From: Jan Kara <jack@suse.cz>
Subject: Re: jbd2_handle and i_data_sem circular locking dependency detected
Date: Mon, 10 Mar 2008 15:24:26 +0100
Message-ID: <20080310142426.GH24873@duck.suse.cz>
References: <20080204101228.GA1939@skywalker> <20080204163156.GC3426@duck.suse.cz> <20080305201234.GA8173@skywalker>
Mime-Version: 1.0
Content-Type: text/plain; charset=us-ascii
Cc: Josef Bacik <jbacik@redhat.com>, Theodore Tso <tytso@mit.edu>,
	Andreas Dilger <adilger@sun.com>,
	Mingming Cao <cmm@us.ibm.com>,
	"linux-ext4@vger.kernel.org" <linux-ext4@vger.kernel.org>
To: "Aneesh Kumar K.V" <aneesh.kumar@linux.vnet.ibm.com>
Content-Disposition: inline
In-Reply-To: <20080305201234.GA8173@skywalker>
Sender: linux-ext4-owner@vger.kernel.org

On Thu 06-03-08 01:42:34, Aneesh Kumar K.V wrote:
> On Mon, Feb 04, 2008 at 05:31:56PM +0100, Jan Kara wrote:
> >   Hi,
> > 
> > On Mon 04-02-08 15:42:28, Aneesh Kumar K.V wrote:
> > > This is with the new ext3 -> ext4 migrate code added. The recently added
> > > lockdep for jbd2 helped to find this out. We want to hold the i_data_sem
> > > on the ext3 inode during migration to prevent walking the ext3 inode
> > > when it is being converted to ext4 format. Also we want to avoid 
> > > file truncation and new blocks being added while converting to ext4.
> > > Also we dont want to reserve large number of credits for journal.
> > > Any idea how to fix this ?
> >   Hmm, while briefly looking at the code - why do you introduce i_data_sem
> > and not use i_alloc_sem which is already in VFS inode?
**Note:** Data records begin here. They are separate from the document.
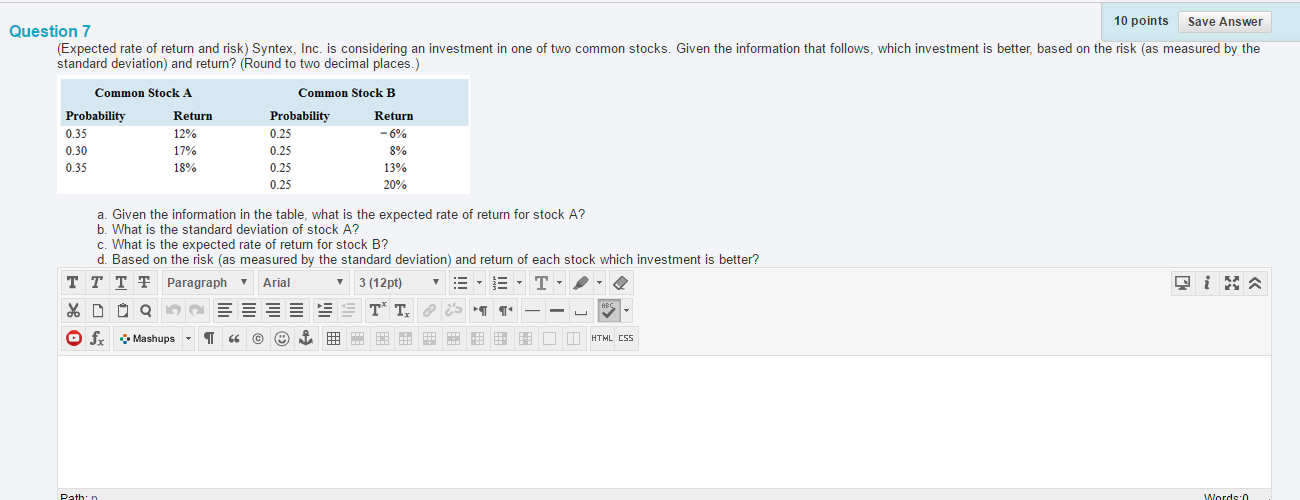Screen dimensions: 1300x500
Task: Insert anchor icon
Action: click(305, 338)
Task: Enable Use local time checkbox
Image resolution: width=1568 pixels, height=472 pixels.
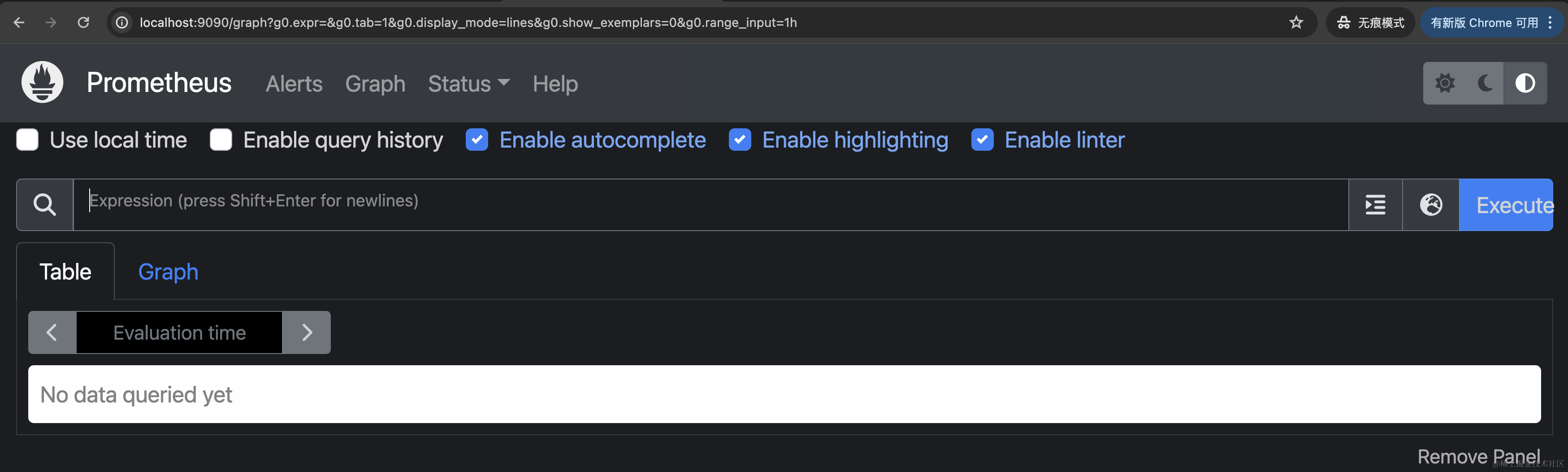Action: click(27, 140)
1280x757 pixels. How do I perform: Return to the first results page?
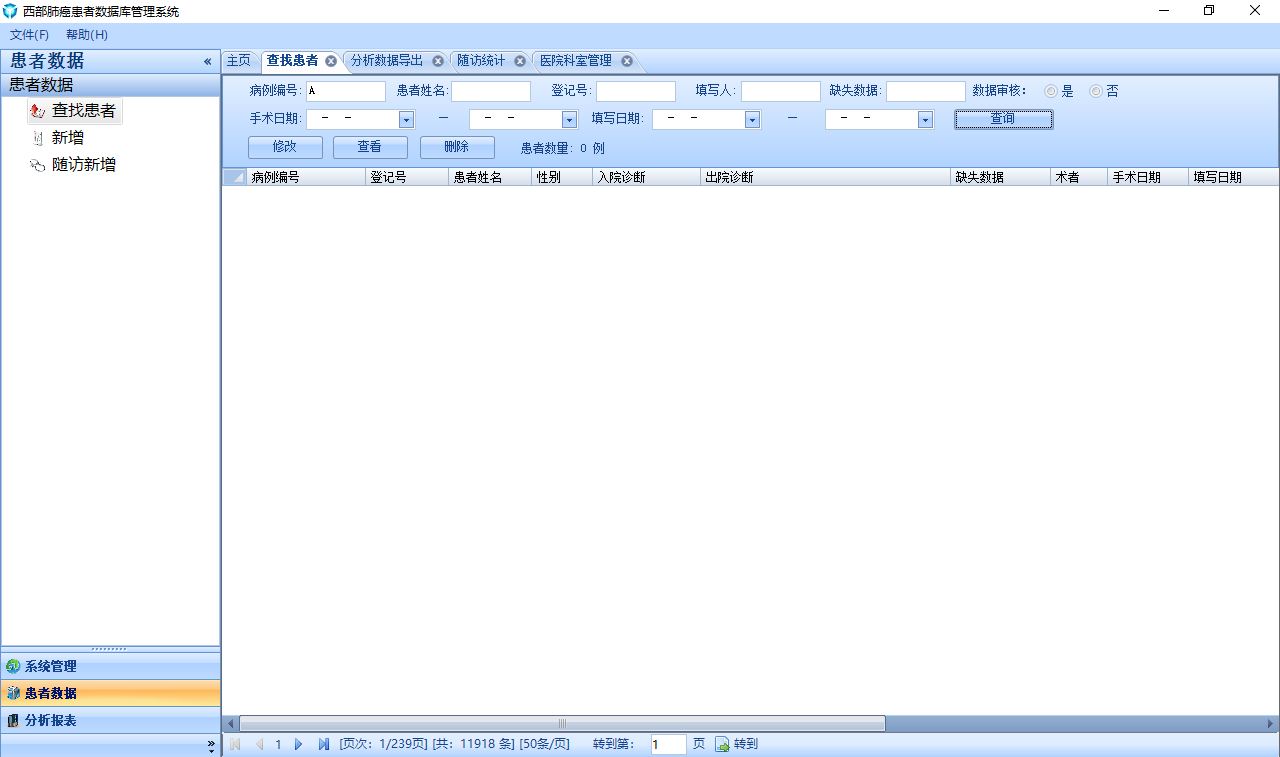(x=235, y=744)
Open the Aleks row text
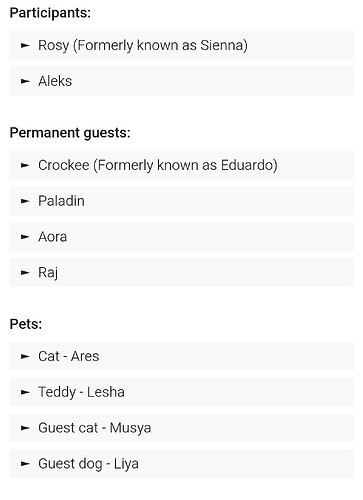The height and width of the screenshot is (500, 363). click(x=55, y=81)
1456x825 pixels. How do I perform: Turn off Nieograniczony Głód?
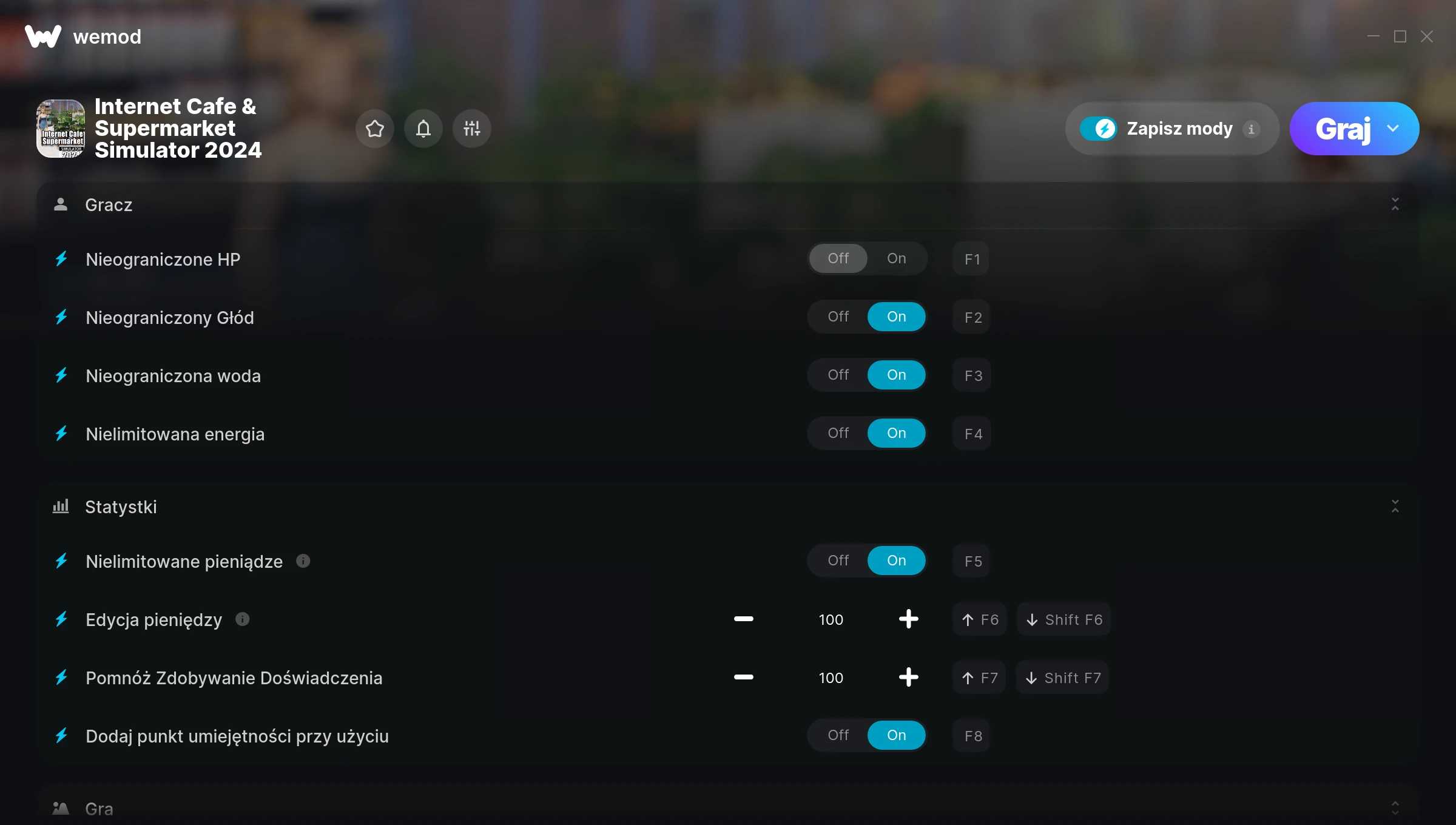pos(838,317)
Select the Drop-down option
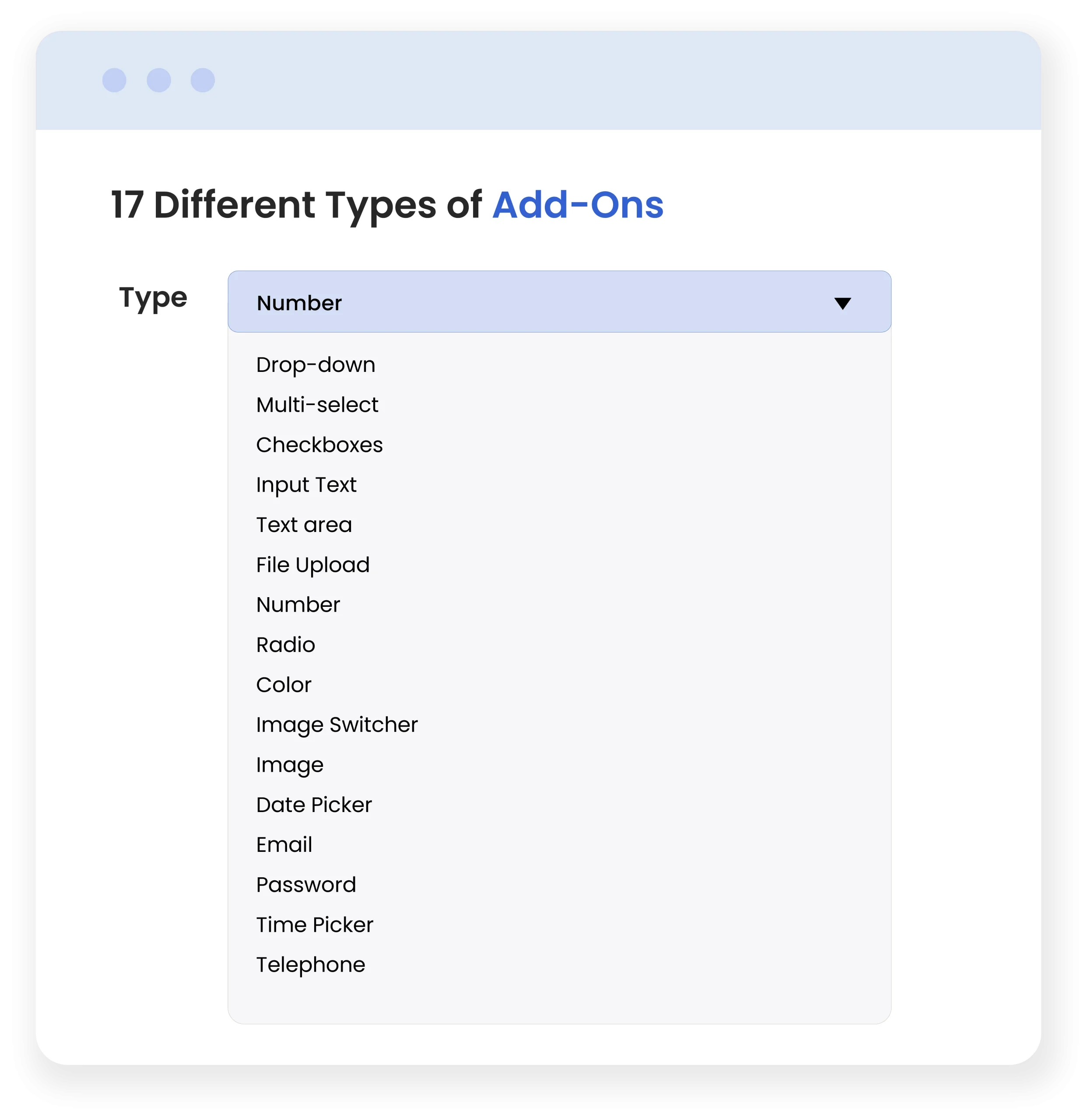This screenshot has width=1091, height=1120. click(316, 365)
That is aimed
> > exactly at the serialization of truncates, writes and similar users.
> > That doesn't solve problems with lock ordering but I was just wondering...
> >   Another problem - ext4_fallocate() has the same lock ordering problem as
> > the migration code and maybe there are others...
> >   One (stupid) solution to your problem is to make i_data_sem be
> > always locked before the transaction is started. It could possibly have
> > negative performance impact because you'd have to hold the semaphore for
> > a longer time and thus a writer would block readers for longer time. So one
> > would have to measure how big difference that would make.
> >   Another possibility is to start a single transaction for migration and
> > extend it as long as you can (as truncate does it). And when you can't
> > extend any more, you drop the i_data_sem and start a new transaction and
> > acquire the semaphore again. This has the disadvantage that after dropping
> > the semaphore you have to resync your original inode with the temporary
> > one your are building which probably ends up being ugly as night... Hmm,
> > but maybe we could get rid of this - hold i_mutex to protect against all
> > writes (that ranks outside of transaction start so you can hold it for the
> > whole migration time - maybe you even hold it if you are called from the
> > write path...). After dropping i_data_sem you let some readers proceed
> > but writers still wait on i_mutex so the file shouldn't change under you
> > (but I suggest adding some BUG_ONs to verify that the file really doesn't
> > change :).
> > 
> 
> This one came up again when i was doing the mmap ENOSPC patch. Now the
> current code with migrate is taking i_mutex to protech against all
> writes. But it seems a write to a mmap area mapping a hole can still go
> through fine. And that path cannot take i_mutex.
> 
> So i guess the migrate locking need to be fixed. Any suggestion ?
  Hmm, thinking about it a bit more.  One possibility is that we could just
use i_mutex to protect against ordinary writes, and before swapping blocks
for extents we'd check whether some holes were not filled in the mean time.
If yes, we can retry the migrate, or fail it and retry later.
  Another possibility would be to make ext4 use page_mkwrite to fill in
holes. There we could safely acquire i_mutex and be done.

								Honza
-- 
Jan Kara <jack@suse.cz>
SUSE Labs, CR